-------- DATA PROVIDED

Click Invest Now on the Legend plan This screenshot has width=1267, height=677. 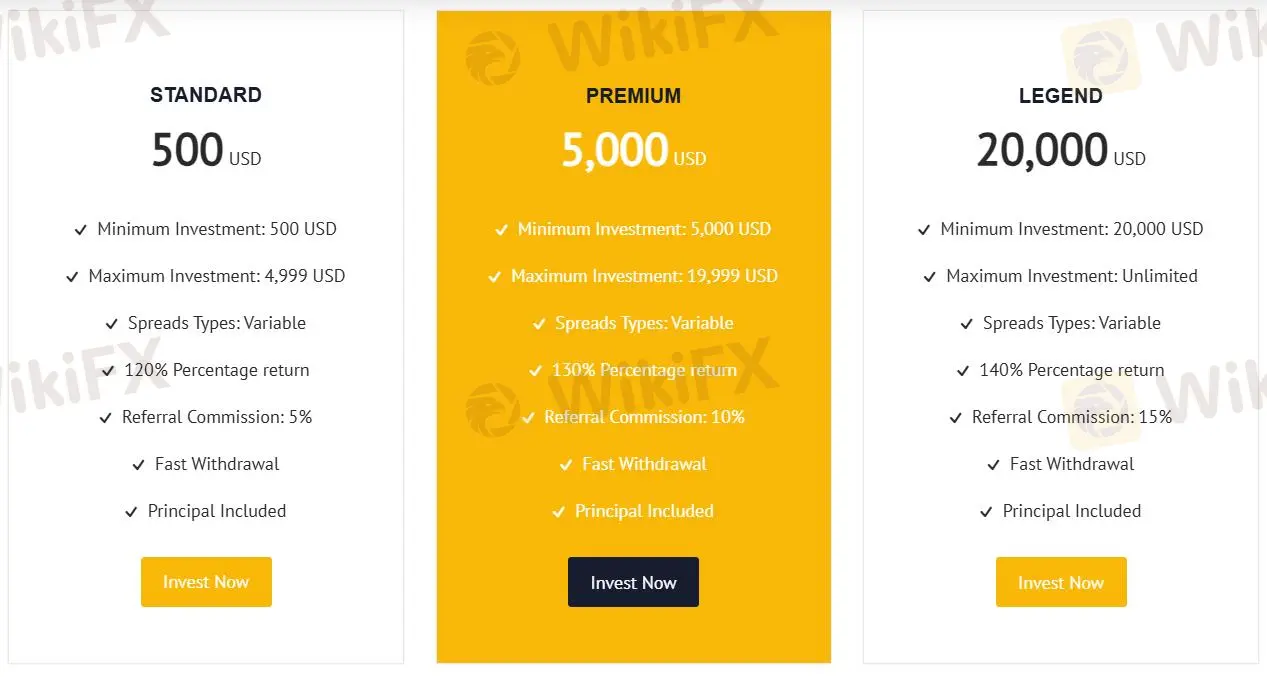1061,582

----------------
-------- DATA PROVIDED

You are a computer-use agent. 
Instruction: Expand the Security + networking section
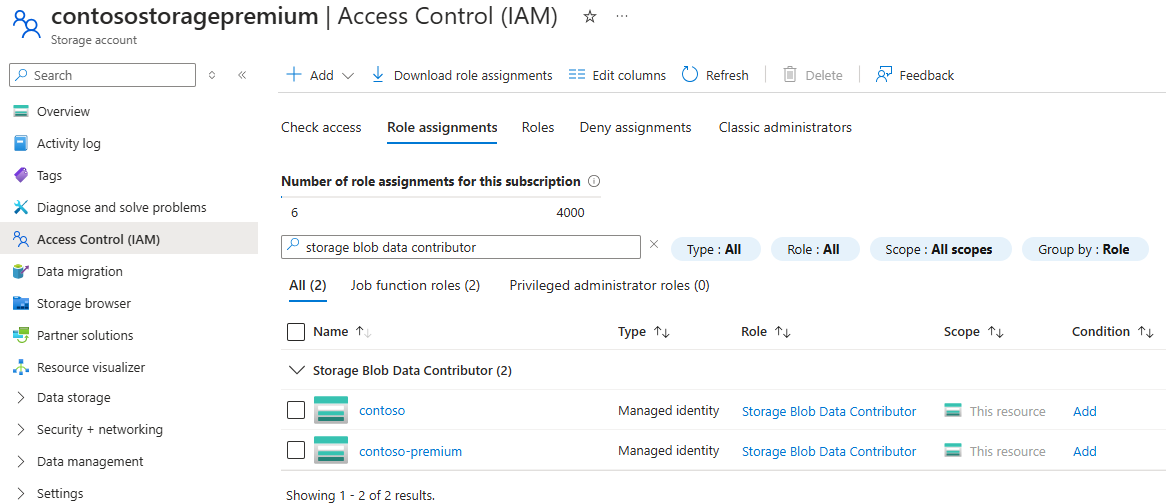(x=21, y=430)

----------------
-------- DATA PROVIDED

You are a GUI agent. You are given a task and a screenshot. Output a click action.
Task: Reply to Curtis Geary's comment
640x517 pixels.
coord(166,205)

----------------

• [EXERCISE BRIEF]
Go through the listing above. Show each line where the word "agent" is found.

• [SOLUTION TO THE EXERCISE]
You are a computer-use agent. 
You are a GUI agent. You are given a task and a screenshot. Output a click action.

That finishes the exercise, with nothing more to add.